Kush says, “Not everyone can afford coaching at top institutions. Many people's aspirations die because of lack of resources. This propelled us towards the idea of creating a platform that could be accessed by anyone, anywhere, without spending beyond his/her reach. The entire point was that learning should not stop at any cost.”
Love and Kush started NeoStencil in 2014. The edtech startup, through its live-learning platform, provides online classes conducted by individual teachers and educational institutions, for various competitive exams such as IAS, IES, GATE, and state PCS (provincial civil services).
“We do live-streaming of classes, thereby making sure the student gets a high-quality, current learning experience – identical to what they would get if they went to the classroom. Also, students do not have to compromise on their jobs, the comfort of their home, and need not shell out huge sums of money for relocating to ‘coaching hubs’ like New Delhi or other major cities,” says Kush.
All that a student needs is an internet connection, and a computer or a smartphone. Everything else - from study material to mock-exam evaluations - is taken care of by NeoStencil.
The platform is basically a marketplace where students can view a list of teachers for different courses, and choose the course best-suited for them at a convenient time slot. To ensure the platform is comprehensive, it offers everything a student will need to supplement his/her preparation - test series, strategy blogs, and study material among other things, which are prepared by NeoStencil in consultation with teachers and institutions. Also, teachers evaluate mock-exams for paid student users.
So far, the company claims to have enrolled close to 4,500 students who are paid users. “Around 50 percent of these users have a parental income of less than Rs 3 lakh per year, and they come from over 400 Tier-III, Tier-IV towns in India. One of our students, Namrata Jain, who secured All India Rank-99 in IAS exams, accessed our online classes from Dantewada – a remote Naxal affected region. Over 100 successful candidates like Namrata have taken our online classes,” says Kush.
While the benefit to students is clear, it is also the teachers who find use from the platform. Instead of teaching a few hundred students in a classroom, they can now take on many more students through online classes, without having to put in extra effort from their end. NeoStencil has tied up with over 50 well-known teachers and institutions.
Change in game plan
Talking about initial challenges, Kush says, “We began with a Learning Management System (LMS), and pitched it to the colleges. However, we soon realised that the B2B model had a long gestation period and it could not offer a lot of value in a short span of time. Also, the problems of students not having access to good teachers remained. Hence, we made a shift to B2C model, and there was no looking back.”

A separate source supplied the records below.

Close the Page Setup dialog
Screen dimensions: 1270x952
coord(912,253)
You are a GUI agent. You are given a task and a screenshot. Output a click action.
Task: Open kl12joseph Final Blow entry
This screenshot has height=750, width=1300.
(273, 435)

However, the B2C model also came with its own set of challenges. Convincing institutes initially was a tough task, and other external challenges like internet penetration in the country, use of smart devices, data usage costs etc were also a cause for concern.
However, with the rise in awareness, cheaper data charges, and more internet penetration, there has been an improvement in the number of enrolments. At present, the company has a team of 40 operating out of three offices in Gurugram, Jaipur, and Hyderabad.
NeoStencil charges students for particular courses, and also works on a revenue-sharing basis with partner institutes. After going live in July 2015, NeoStencil closed FY 2016 with a revenue of Rs 80 lakh, and FY 2017 with a revenue of Rs 2.4 crore.
“In FY 2018, we clocked revenues close to Rs 6 crore, with a ~3x growth YoY and maintaining profitability. On the traffic and user side, we have grown 5x in just last six months. Our monthly traffic is now close to half a million unique visitors. We are confident we will reach 1 million monthly users within the next four months,” says Kush.
The company has raised a seed round of $1 million from The Times of India Group, Hiro Mashita (M&S partners), Paragon Trust, founders of Jabong and Unicommerce. The funding was in a mix of cash and kind, including advertising credits.
Market experts see the Indian education market touching $180 billion by 2020, buoyed by the rapid expansion of digital learning, and NeoStencil is looking to ride the wave. Talking about its differentiator, Kush says, “Instead of adding to the problem of plenty by creating more content, we enable India’s existing top teachers and act as a disruptor of local subpar teachers, and me-too online content players.”
Traditionally, edtech companies fall on two ends of the spectrum. One set produces its own content and tries to prove that it is the best. The other extreme is an open marketplace with a fundamental that anyone can teach, and students should be free to choose from that wide range.
However, NeoStencil opens up a third front - a curated and managed marketplace. Live streaming ongoing classes from teachers who are experts in their field, directly reaching students is something that no other platform offers, says Kush.
For the future, Kush says, “Currently, the market size of government jobs segment that we are targeting is $6 billion. This includes online and brick and mortar coaching. Close to 11 million aspirants write these exams every year. We are eyeing to capture 20 percent of the online test prep market share in the next five years, while solidifying our position in the IAS exam segment and expanding into synergistic exams like IES, GATE, State PCS, SSC, Banking, UGC-NET.”